To create a social movement to end the War on Drugs and its resultant mass incarceration, we need to examine what is LAW. Laws can be generally divided into two categories: malum prohibitum, wrong because prohibited; and malum in se, conduct that is evil in and of itself. It is with the former that the difficulty lies—who gets to decide what will be prohibited and what is the basis for their assertion of authority to enforce their dictates with violence and coercion?

What is LAW?

Universal, non-man-made, binding and immutable conditions that govern the consequences of behavior. Natural Law Seminar , by Mark Passio
What then is Law? That law, I mean, which, and which only, judicial tribunals are morally bound, under all circumstances, to declare and sustain?

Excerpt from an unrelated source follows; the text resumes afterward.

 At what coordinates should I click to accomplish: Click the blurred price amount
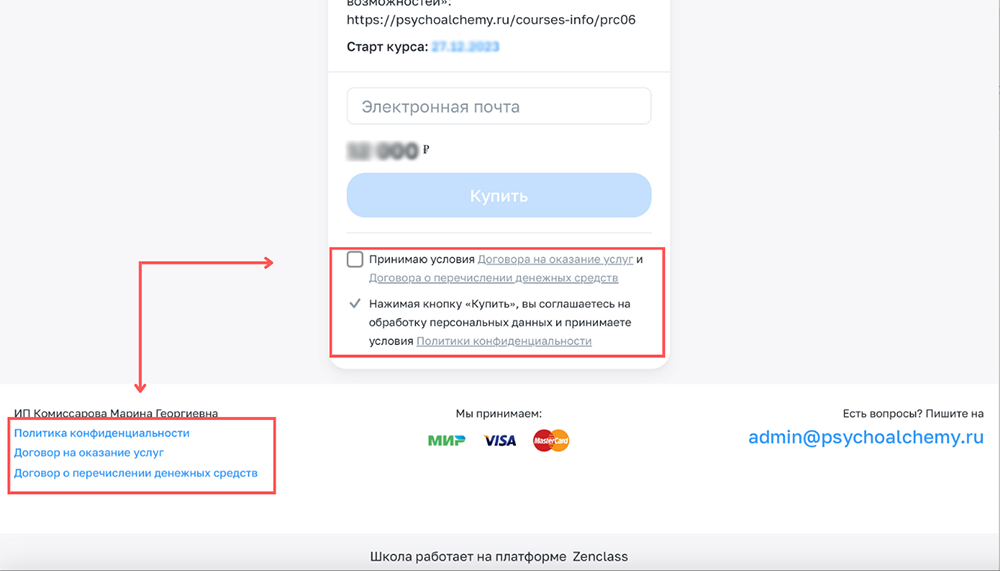click(382, 152)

In answering this question, I shall attempt to show that law is an intelligible principle of right, necessarily resulting from the nature of man; and not an arbitrary rule, that can be established by mere will, numbers or power.

To determine whether this proposition be correct, we must look at the general signification of the term law.

The true and general meaning of it, is that natural, permanent, unalterable principle, which governs any particular thing or class of things. The principle is strictly a natural one; and the term applies to every natural principle, whether mental, moral or physical. The Unconstitutionality of Slavery by Lysander Spooner

It is not because men have made laws, that personality, liberty, and property exist. On the contrary, it is because personality, liberty, and property exist beforehand, that men make laws. What, then, is law? As I have said elsewhere, it is the collective organization of the individual right to lawful defense.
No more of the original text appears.